Para a antiga CEO e para a sua defesa, a questão da exclusividade não é uma questão, tanto assim que, na mesma audição, sublinhou: «Assinei um contrato revisto por um advogado pelo que, espero, esteja conforme com a lei. Se tive a aprovação do Governo, imagino que esteja em conformidade».

Resta um detalhe na alegação que diz respeito à atividade na empresa O&W Partners, uma empresa que é detida por Christine Ourmières-Widener e pelo marido e que consta nas informações de perfil que a ex-CEO tem no seu perfil de Linkedin e na sua entrada na Wikipedia. Trata-se de uma empresa familiar, essencialmente sem atividade.

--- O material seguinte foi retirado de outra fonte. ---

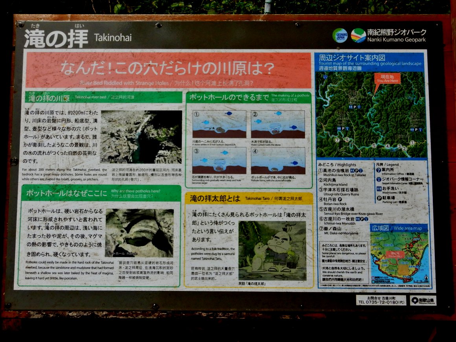Select the Washrooms legend icon
456x342 pixels.
[x=378, y=189]
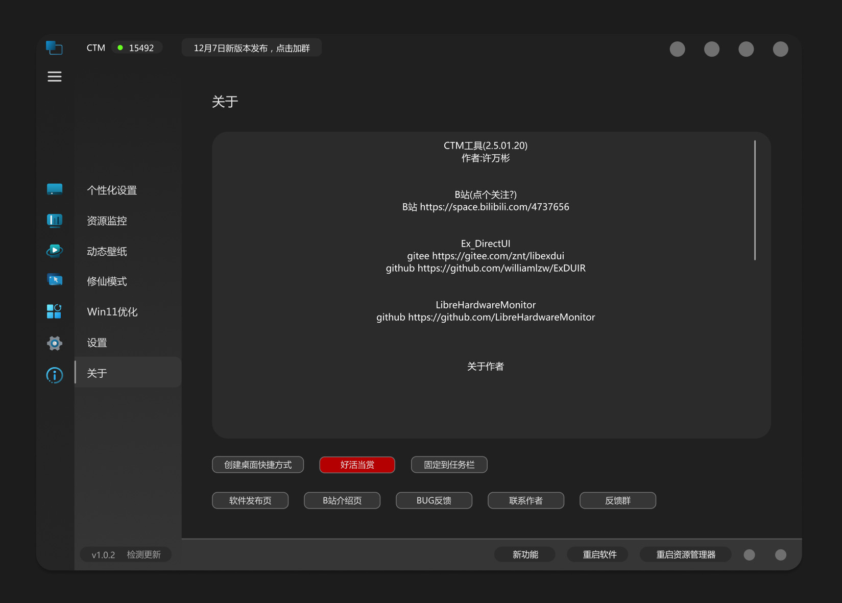The height and width of the screenshot is (603, 842).
Task: Click 创建桌面快捷方式 button
Action: click(x=258, y=465)
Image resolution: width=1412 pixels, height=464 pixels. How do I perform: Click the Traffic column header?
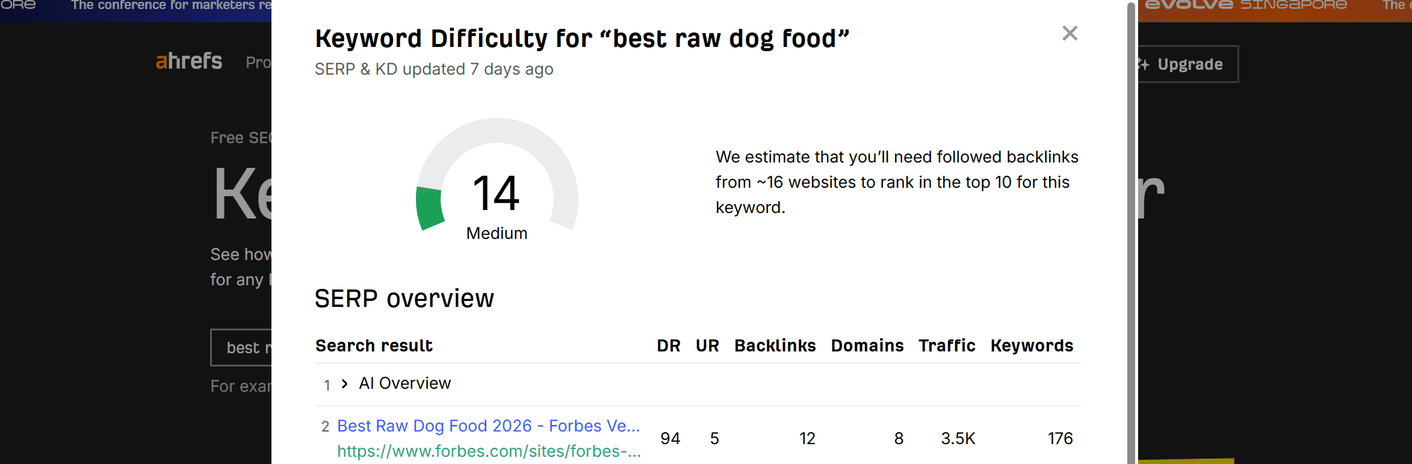tap(946, 346)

Pedro Nuno sabia e autorizou

Questionado pelo PSD e pelos jornalistas, o agora secretário-geral do PS não quis dar esclarecimentos, argumentando ainda ontem: «É um litígio entre duas partes em que não estou envolvido». Mas a verdade é que o próprio contrato e o seu clausulado provam que Pedro Nuno Santos soube e autorizou que Christine Ourmiéres-Widener passasse ao lado da imposição de exclusividade a que o estatuto de gestor público obriga.

O tema era tão pacífico que, já em funções, a CEO é convidada pelo Governo francês para ser conselheira comercial. Na comissão de inquérito,  Christine Ourmières-Widener firmou: «Quando fui convidada para ser conselheira comercial de França tive uma conversa com o secretário de Estado das Infraestruturas, Hugo Mendes. Ele fez-me perguntas sobre o que era esse trabalho, expliquei-lhe que era um trabalho em que se analisa a forma de melhorar a relação comercial entre os dois países… Hugo Mendes disse-me: ‘Está bem, eu compreendo, não vejo qualquer objeção’».

Juntamente com o próprio contrato feito com Christine Ourmières-Widener, os factos relatados em sede de Comissão de Inquérito não deixam dúvidas de que era consensual que a CEO_não estava obrigada pela tutela a respeitar as regras do estatuto de gestor público.

Esta questão só veio a constituir um problema quando, depois da demissão de Pedro Nuno Santos, João Galamba tomou posse da pasta das Infraestruturas e pediu expressamente a Christine Ourmières-Widener que se demitisse do cargo: «Depois, quando fui eleita, foi com João Galamba que decidi pedir um parecer legal sobre isto. E ele enviou-me uma mensagem dizendo-me: ‘Verificámos que não funciona, tem que se demitir’. E eu demiti-me imediatamente».